_What the task requires_
Copy each line of the following data that contains "house".

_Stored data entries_
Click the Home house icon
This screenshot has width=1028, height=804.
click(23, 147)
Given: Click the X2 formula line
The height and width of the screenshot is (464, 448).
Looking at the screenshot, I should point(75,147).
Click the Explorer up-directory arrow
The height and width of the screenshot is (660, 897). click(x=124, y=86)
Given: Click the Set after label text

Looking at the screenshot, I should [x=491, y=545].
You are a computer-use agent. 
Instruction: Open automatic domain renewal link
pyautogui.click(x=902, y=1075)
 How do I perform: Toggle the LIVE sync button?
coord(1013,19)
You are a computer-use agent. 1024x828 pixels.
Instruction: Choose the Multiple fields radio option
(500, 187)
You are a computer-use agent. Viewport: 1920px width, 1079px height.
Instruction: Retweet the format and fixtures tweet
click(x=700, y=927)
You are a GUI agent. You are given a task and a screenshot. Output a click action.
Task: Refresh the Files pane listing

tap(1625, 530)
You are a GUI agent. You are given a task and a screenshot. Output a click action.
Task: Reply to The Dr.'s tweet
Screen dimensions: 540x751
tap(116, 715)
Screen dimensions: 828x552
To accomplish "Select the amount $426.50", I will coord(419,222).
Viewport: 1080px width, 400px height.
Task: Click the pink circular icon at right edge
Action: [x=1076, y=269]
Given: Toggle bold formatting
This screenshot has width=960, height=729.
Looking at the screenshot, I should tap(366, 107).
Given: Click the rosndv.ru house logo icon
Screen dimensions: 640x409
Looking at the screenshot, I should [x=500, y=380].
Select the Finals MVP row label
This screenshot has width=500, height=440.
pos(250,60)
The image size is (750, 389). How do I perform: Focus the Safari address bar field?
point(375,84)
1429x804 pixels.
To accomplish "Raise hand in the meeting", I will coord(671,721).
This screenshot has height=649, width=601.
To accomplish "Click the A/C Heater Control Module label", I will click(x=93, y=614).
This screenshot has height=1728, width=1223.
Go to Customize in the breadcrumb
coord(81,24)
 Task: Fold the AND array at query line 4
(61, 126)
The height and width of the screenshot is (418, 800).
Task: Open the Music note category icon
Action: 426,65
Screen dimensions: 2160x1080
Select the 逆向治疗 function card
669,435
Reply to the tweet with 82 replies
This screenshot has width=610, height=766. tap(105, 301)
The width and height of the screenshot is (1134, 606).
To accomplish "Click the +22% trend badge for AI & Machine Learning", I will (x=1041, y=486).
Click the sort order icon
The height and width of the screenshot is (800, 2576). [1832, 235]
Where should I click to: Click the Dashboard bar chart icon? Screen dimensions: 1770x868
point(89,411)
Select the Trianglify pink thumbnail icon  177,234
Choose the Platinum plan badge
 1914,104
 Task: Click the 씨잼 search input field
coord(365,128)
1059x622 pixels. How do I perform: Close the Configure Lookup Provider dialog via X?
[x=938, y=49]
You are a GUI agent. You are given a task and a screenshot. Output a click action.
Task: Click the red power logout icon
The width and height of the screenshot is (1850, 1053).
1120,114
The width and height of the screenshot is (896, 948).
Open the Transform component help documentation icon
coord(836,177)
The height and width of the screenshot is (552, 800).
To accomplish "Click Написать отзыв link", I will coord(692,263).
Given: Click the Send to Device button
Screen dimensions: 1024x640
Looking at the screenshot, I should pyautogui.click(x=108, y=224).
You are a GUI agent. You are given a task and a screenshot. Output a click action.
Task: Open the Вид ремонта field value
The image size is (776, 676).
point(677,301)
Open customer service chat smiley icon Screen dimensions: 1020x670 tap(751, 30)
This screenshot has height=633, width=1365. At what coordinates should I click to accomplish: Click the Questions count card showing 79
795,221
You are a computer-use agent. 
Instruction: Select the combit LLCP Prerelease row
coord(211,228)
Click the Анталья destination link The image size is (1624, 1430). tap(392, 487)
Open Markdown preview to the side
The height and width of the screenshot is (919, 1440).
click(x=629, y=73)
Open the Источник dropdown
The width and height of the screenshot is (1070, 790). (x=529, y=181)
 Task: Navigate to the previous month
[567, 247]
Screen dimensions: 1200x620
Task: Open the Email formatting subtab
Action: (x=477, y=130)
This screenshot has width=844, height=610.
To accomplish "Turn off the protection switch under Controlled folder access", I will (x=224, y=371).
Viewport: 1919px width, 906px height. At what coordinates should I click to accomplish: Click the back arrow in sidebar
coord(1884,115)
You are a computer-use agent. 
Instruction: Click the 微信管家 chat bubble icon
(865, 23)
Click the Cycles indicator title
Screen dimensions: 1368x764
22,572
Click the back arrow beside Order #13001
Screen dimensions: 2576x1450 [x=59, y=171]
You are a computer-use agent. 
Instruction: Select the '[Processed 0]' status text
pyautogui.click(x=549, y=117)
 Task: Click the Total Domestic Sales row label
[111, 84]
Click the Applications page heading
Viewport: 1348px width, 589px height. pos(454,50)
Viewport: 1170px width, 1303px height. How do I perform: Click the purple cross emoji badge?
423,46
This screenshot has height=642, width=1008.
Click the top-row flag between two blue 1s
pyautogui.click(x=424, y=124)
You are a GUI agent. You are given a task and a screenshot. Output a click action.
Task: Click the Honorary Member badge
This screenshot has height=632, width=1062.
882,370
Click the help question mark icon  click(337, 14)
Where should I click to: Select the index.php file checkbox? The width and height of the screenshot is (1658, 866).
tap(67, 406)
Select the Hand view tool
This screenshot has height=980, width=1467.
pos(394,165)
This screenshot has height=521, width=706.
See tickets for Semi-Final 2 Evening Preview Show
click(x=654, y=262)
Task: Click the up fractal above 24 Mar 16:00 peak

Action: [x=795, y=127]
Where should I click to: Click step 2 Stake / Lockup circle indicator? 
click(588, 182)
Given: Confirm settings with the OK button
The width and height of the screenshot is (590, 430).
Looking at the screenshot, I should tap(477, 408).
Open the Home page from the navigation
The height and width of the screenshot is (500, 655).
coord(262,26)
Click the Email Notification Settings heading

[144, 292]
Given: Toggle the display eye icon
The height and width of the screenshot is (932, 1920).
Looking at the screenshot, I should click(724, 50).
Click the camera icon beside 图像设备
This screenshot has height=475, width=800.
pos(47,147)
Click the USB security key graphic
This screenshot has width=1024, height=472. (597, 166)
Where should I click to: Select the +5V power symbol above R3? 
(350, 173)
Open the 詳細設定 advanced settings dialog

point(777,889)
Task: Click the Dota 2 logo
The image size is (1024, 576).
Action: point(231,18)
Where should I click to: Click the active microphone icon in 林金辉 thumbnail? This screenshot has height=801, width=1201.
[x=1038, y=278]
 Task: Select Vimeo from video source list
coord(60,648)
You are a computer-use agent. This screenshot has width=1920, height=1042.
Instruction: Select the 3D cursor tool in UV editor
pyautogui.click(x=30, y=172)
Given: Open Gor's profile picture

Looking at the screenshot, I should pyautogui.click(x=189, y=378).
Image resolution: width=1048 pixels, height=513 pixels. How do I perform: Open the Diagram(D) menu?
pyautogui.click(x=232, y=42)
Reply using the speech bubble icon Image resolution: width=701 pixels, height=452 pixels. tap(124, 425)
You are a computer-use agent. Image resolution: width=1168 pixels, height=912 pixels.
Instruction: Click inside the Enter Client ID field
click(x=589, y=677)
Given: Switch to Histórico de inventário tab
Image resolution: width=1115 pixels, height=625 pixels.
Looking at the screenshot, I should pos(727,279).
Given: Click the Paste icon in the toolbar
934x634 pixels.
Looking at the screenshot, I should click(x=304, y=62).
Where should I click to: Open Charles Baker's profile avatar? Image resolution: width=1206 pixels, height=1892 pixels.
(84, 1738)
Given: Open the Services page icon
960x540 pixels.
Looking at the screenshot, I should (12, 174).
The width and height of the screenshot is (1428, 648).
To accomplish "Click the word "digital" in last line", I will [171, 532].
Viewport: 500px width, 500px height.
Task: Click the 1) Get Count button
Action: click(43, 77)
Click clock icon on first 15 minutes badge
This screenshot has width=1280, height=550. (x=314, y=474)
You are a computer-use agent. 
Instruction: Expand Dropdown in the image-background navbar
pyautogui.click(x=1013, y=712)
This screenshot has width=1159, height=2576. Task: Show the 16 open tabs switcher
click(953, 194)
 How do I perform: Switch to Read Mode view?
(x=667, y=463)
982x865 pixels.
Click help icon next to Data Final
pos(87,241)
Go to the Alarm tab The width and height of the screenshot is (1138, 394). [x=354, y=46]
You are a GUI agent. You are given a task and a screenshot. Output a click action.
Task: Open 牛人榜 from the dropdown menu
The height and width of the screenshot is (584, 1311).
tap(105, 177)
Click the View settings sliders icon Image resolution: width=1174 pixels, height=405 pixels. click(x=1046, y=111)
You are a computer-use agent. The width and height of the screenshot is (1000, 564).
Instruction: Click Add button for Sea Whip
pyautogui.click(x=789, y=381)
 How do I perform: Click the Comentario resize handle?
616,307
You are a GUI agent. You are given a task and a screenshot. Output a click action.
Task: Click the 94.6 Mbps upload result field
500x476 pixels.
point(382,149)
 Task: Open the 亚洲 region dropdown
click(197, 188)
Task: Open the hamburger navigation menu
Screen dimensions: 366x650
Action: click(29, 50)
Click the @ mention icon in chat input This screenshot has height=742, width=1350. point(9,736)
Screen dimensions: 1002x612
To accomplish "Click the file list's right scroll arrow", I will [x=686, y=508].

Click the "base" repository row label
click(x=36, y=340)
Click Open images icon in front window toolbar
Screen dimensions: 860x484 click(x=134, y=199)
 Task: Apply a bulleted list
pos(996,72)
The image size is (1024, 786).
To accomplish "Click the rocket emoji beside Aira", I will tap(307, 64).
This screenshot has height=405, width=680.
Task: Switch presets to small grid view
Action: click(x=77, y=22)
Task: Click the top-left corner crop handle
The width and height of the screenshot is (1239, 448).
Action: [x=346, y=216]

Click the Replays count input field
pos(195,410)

_Reply_
Click the Home house icon
Given: Click the rosndv.ru house logo icon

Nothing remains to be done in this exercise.